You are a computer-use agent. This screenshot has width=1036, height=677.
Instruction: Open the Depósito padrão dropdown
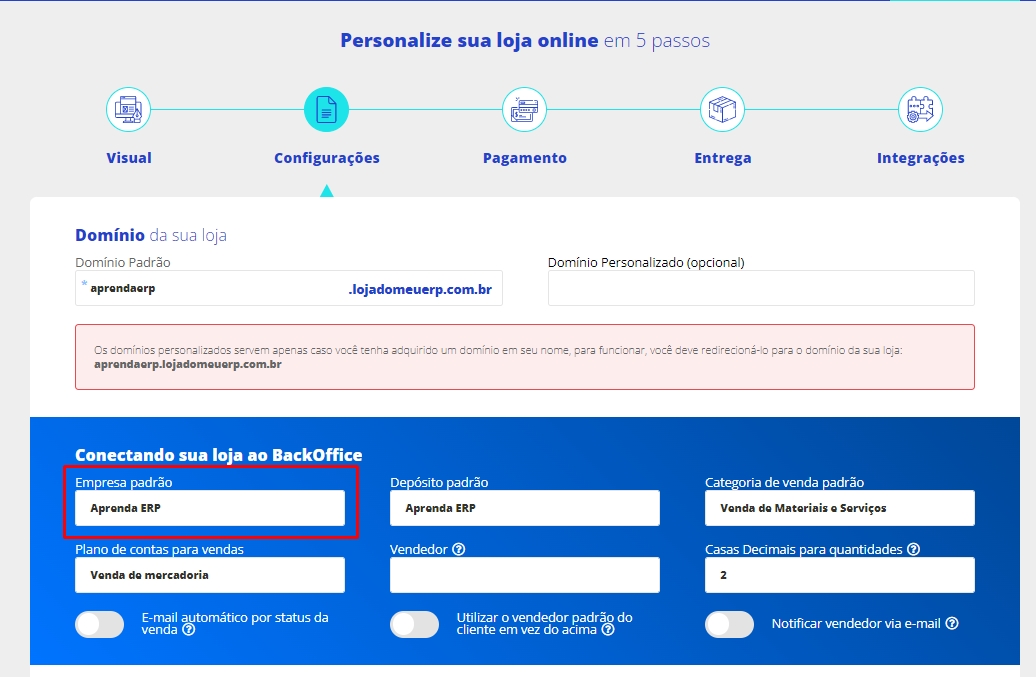pyautogui.click(x=524, y=508)
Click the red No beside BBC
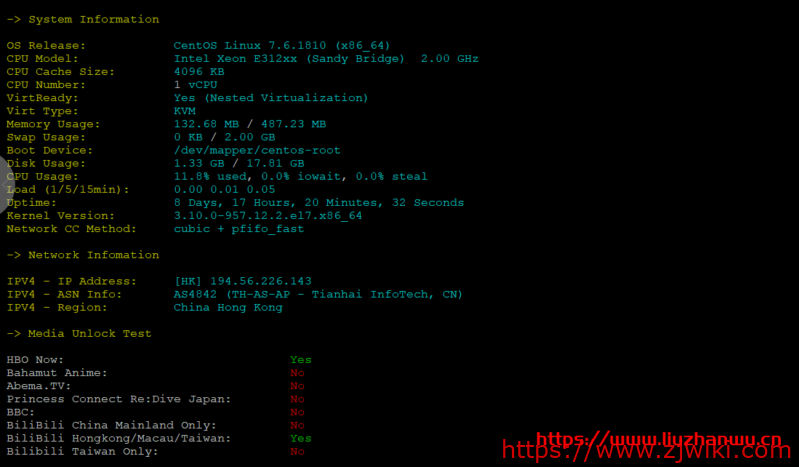This screenshot has width=799, height=467. [x=297, y=412]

__TASK INSTRUCTIONS__:
Word for word, retype the material above without its pictures.

__RESPONSE TO THE TASK__:
You are a computer-use agent. This screenshot has width=1036, height=677.
Instruction: Open the Depósito padrão dropdown
pyautogui.click(x=524, y=508)
Click the red No beside BBC
This screenshot has width=799, height=467. [x=297, y=412]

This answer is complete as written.